[Begin PAGE EXTRACT]

This week's headnote is topically relevant to something near and dear to my heart: the sad state of the American legal profession. Specifically, the abysmal record of law schools scamming students into paying astronomical tuition rates, allowing them to incur hundreds of thousands of dollars in debt, with no real way to pay them back. Plenty of articles have been written about the fact that there are essentially no standards in place to force law schools to be accountable for their employment statistics. In other words, students go to law school with dreams of making the "big bucks" and yet they are going to law schools that offer basically no hope of getting one of these dream jobs. Anyway, it has been suggested that law schools owe a duty of full disclosure to tell prospective students exactly what they're getting into before they sign up for 3 years and $120,000+ in student loans. The New York Times wrote an amazing article the other day that touches on something anyone familiar with lawyers or law students already knows: law students are getting themselves into serious debt problems, with no plan for how to pay the debts back. The New York Times article profiles a number of recent graduates who are looking at a difficult legal employment environment. You can read the entire article here (and I recommend that you do because mark my words, student loans will be the next big bailout). It has gotten so bad, in fact, that there have been many efforts to force law schools to disclose their actual employment statistics. Not just "x number of students are employed/unemployed." See, right now, schools count as "employed" anyone with a job, even if non-law related. Yep, that's right, to pad their numbers, they count as employed their former students who are nannies or mcdonald's managers. Spear-heading this effort is Law School Transparency.

[End PAGE EXTRACT]

#### REQUIREMENT A:
From the listing, reproduce verbatim the lines starting with the one containing "Lirim R. Kastrati [211, 515]" and continuing through the one containing "27 [682, 324]", both included.
The text above and the listing have no connection to each other.

[Begin RECORDED INFORMATION]

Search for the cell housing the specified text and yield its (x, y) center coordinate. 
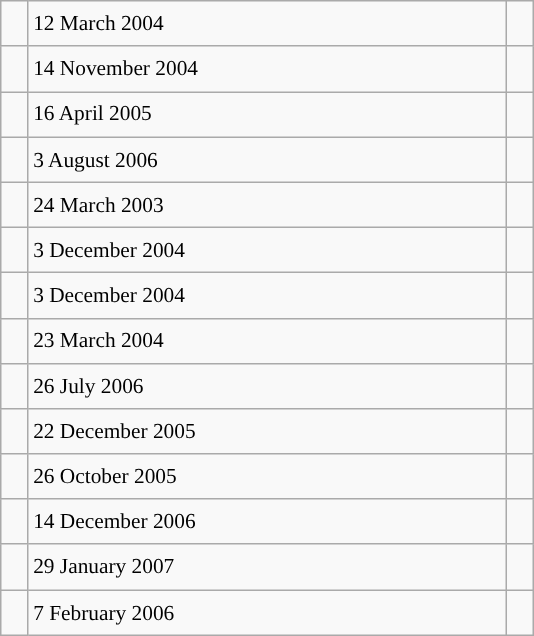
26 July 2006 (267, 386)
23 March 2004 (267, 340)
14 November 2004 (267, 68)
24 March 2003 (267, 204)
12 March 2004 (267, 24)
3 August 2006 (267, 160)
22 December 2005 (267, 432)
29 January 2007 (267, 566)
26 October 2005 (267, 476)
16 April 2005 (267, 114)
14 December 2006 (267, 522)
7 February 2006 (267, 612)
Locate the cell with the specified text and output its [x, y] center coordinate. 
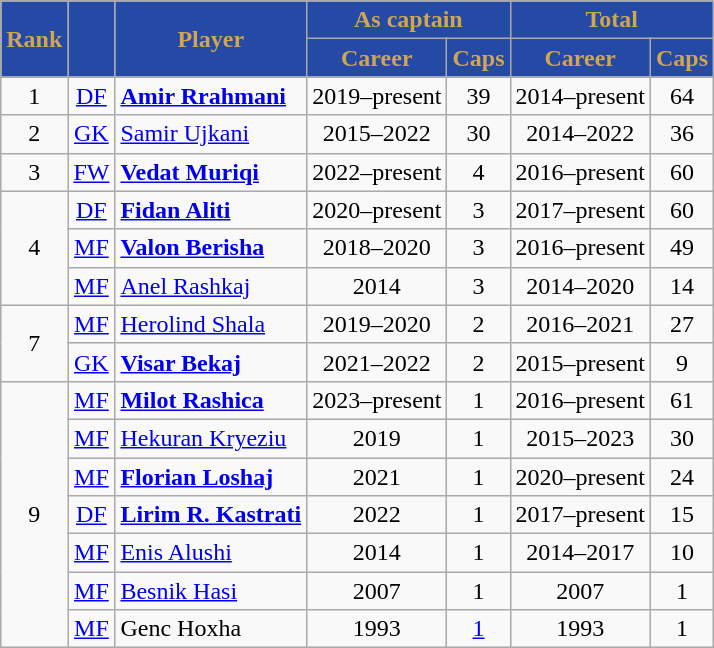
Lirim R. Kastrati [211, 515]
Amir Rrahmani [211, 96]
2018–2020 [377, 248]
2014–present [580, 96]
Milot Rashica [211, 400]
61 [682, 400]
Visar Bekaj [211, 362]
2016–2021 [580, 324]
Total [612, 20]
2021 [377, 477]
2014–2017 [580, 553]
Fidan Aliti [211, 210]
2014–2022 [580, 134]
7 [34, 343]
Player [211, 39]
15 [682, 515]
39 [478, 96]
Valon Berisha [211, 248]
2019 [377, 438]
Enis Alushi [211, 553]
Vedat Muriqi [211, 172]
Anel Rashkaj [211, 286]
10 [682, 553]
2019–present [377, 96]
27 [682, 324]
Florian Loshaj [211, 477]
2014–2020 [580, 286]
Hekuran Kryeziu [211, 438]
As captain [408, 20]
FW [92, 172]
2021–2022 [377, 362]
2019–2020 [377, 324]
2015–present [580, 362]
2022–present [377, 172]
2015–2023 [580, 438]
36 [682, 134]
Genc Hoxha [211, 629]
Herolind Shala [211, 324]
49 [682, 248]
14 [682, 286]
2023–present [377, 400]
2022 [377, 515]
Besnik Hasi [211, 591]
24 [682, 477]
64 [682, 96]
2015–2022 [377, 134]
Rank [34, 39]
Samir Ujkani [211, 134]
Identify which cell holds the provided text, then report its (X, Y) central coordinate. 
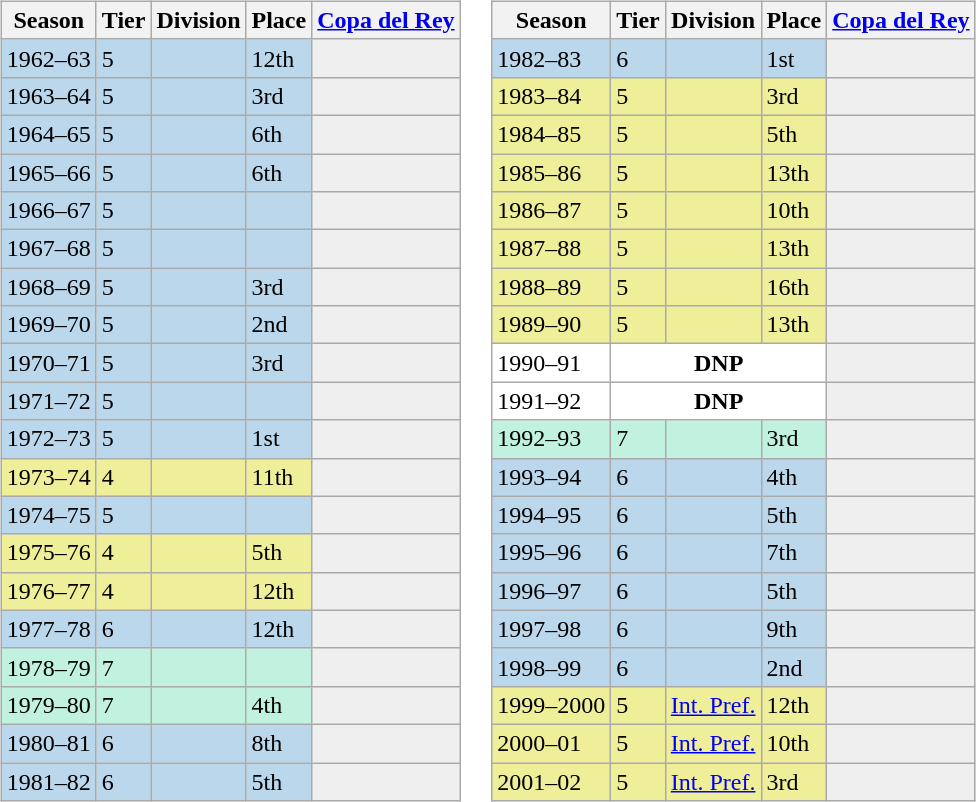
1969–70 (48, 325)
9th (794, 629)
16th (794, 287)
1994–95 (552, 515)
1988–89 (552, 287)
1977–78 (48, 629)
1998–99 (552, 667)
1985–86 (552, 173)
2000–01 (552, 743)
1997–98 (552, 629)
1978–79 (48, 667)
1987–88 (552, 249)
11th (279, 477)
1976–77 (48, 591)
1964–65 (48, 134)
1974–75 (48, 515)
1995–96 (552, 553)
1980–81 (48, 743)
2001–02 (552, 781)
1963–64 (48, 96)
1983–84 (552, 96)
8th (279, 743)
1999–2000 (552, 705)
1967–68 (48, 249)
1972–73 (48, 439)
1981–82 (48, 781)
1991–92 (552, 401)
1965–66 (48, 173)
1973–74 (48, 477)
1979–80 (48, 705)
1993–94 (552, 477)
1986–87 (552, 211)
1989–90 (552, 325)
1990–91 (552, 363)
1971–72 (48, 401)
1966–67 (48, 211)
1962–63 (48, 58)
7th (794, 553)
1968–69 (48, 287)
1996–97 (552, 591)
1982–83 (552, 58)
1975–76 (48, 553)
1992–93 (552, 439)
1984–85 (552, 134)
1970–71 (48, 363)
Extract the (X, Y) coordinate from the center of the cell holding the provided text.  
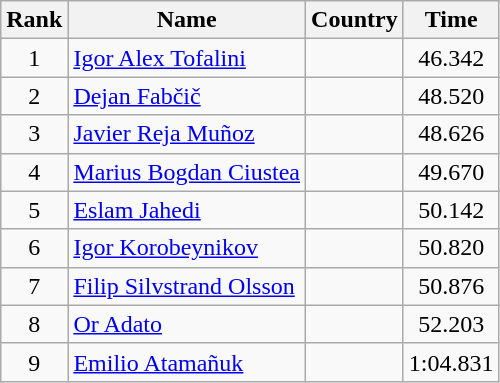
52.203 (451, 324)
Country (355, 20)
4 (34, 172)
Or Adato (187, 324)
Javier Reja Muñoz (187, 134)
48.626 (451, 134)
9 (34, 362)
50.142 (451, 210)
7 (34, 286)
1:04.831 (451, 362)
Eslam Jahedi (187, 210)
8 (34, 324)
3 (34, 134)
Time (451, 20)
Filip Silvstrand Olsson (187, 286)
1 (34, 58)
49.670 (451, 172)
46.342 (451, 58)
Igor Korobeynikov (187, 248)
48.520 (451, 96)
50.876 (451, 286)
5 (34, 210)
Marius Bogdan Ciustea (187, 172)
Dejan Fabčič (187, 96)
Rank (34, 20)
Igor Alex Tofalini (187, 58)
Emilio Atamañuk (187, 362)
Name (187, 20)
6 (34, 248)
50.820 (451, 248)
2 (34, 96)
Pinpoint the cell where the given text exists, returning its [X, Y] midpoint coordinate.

[End RECORDED INFORMATION]

#### REQUIREMENT B:
Decide whether each statement agrees with the post on law school debt, answering yes or no and quoting the deciding words: (i) The New York Times article profiles recent graduates facing a difficult legal employment environment. (ii) Schools count as employed only former students who hold law-related jobs. (iii) Law School Transparency leads the effort to make schools disclose their employment statistics.

#### FINAL RESULT A:
Lirim R. Kastrati [211, 515]
Amir Rrahmani [211, 96]
2018–2020 [377, 248]
2014–present [580, 96]
Milot Rashica [211, 400]
61 [682, 400]
Visar Bekaj [211, 362]
2016–2021 [580, 324]
Total [612, 20]
2021 [377, 477]
2014–2017 [580, 553]
Fidan Aliti [211, 210]
2014–2022 [580, 134]
7 [34, 343]
Player [211, 39]
15 [682, 515]
39 [478, 96]
Valon Berisha [211, 248]
2019 [377, 438]
Enis Alushi [211, 553]
Vedat Muriqi [211, 172]
Anel Rashkaj [211, 286]
10 [682, 553]
2019–present [377, 96]
27 [682, 324]

#### FINAL RESULT B:
(i) Yes: "The New York Times article profiles a number of recent graduates who are looking at a difficult legal employment environment."
(ii) No: "anyone with a job, even if non-law related"
(iii) Yes: "Spear-heading this effort is Law School Transparency."